Derick Williams was working outside on the property of Cottontree Lane Monday afternoon when he first felt the searing sting of burning pine needles hit his arms.
Within minutes, he had wrangled his two dogs into his truck and was parked on the south side of Alamo Street across Feuding Lane. He immediately called his wife Drucilla Williams.
“I think I just lost my house,” Williams said, staring at the dark plumes of thick smoke billowing above acres of black spruce.
He was still among the lucky ones on Cottontree Lane whose homes were still standing Tuesday evening.
The house Austin Roberts shared with his parents on Cottontree Lane was the first to be consumed — “all gone in under 35 minutes”— followed by four of his neighbors’ homes, he said in an email.
Greg Roberts, Austin’s father, said he was allowed back into the site of his former home shortly after it burned to the ground. Now a resident of Anchorage, the two-story log house was not his primary dwelling, but he said that did not make losing it any easier.
“You kind of go down Alamo, and it turns into Cottontree, and it still looked OK,” Roberts said. “All of a sudden, you start seeing the red retardant all over everything. There was nothing. Everything was burnt to a crisp.”
Roberts said he plans to clean the site up and rebuild, and that the fire put his good fortune into perspective.
“I feel more sad for the people next door, because that was their house and now they have nothing,” he said.
Roberts and Williams are among the hundreds of Sterling residents and animals already affected by the Card Street fire, which isn’t projected to slow down any time soon.
“It doesn’t get any worse than this,” said Division of Forestry Public Information Officer Terry Anderson. “I’m not going to sugarcoat it — we have 10 more days of this.”
Anderson compared the Card Street fire to last year’s Funny River Horse Trail fire, saying there is a major, and dangerous, difference between them. Last year’s fire spread so quickly and eventually went out, he said, because the ground was still frozen during the month of May.

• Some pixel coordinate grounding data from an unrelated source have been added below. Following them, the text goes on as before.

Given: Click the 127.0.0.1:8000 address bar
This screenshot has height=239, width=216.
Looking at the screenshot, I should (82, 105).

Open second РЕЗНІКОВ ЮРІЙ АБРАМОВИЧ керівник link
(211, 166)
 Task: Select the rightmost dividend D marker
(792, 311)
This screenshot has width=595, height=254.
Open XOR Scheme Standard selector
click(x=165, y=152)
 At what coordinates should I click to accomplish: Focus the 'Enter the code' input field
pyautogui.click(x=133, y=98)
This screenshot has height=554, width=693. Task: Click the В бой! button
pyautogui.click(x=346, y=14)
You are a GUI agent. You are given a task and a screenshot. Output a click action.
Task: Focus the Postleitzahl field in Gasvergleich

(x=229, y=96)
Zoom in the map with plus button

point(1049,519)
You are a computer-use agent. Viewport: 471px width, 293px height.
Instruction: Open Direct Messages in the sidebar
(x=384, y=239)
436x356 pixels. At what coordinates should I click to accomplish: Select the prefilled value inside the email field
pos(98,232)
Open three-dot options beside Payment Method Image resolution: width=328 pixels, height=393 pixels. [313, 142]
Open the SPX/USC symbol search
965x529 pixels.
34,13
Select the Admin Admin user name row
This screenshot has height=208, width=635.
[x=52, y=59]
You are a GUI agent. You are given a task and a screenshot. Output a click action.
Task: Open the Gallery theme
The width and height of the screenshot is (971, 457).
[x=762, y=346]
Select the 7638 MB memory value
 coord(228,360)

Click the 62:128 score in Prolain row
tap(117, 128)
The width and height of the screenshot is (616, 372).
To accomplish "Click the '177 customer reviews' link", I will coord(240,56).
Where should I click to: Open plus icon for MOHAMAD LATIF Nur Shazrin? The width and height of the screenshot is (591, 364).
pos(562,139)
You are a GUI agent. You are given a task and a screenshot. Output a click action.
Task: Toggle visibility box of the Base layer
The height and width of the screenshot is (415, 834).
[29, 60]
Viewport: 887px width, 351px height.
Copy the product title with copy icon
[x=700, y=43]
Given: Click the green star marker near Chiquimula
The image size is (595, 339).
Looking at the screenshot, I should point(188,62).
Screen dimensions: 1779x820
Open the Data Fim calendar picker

Now, Anderson said because the ground has thawed, there is plenty of dry fuel, all the way down to the mineral soil layer, for the fire to consume. He said there are even sections of the fire which were put out Monday that have begun to burn again, because the fire has found more fuel under the first layer it already consumed.
“That is unusual. It does happen, and we as firefighters call it a re-burn,” Anderson said. “What it means is that, just because you have a black line near your house, it doesn’t mean that the fire won’t come back and burn. We usually consider black lines safe areas.”
Brian Gibson and his wife Dawn Bragg spent Tuesday back inside their Cottontree Lane home keeping an eye on the material surrounding their property that could easily be reignited.
The smoke cleared, but hotspots hugging their property pop up constantly, Gibson said. Their sauna was another structure lost within the first hours of the fire.
The couple has buckets of water at the ready and is prepared to leave at a moment’s notice.
“You have go to be ready to get out of there,” Gibson said.
There are few exit routes from the residential streets nearest the fire. Cottontree Lane, which turns into Alamo Street, empties onto Feuding Lane, which is the only outlet for many residents living along Kenai Keys Road.
Donna and Clyde McLeod live on Humpy Road at the end of Kenai Keys Road in Sterling.
Clyde McLeod said he wasn’t worried during last year’s Funny River Horse Trail Wildfire cutting their escape route. He had a boat in the water which he could have used to get away from the fire had the road been blocked.
This year, however, Clyde McLeod had taken his boat out of the water prior to leaving for their 50th wedding anniversary cruise, which they returned from Monday, and said he and his wife may well have been trapped in the keys had the wind shifted like it did last year.
The couple said they arrived home in time to learn of the fire and the evacuation recommendation in place for the Kenai Keys. The couple said there is no damage to their house or any house on Humpy Road.
Donna McLeod said they stopped to take a few of their things before leaving the home. The couple is staying at their son’s house in Kenai for now. They returned to their house Tuesday morning to take perishable items from the refrigerator and freezer.
“Then the embers started to fall, and it got really smoky,” Donna McLeod said. “And they told us we had to leave again.”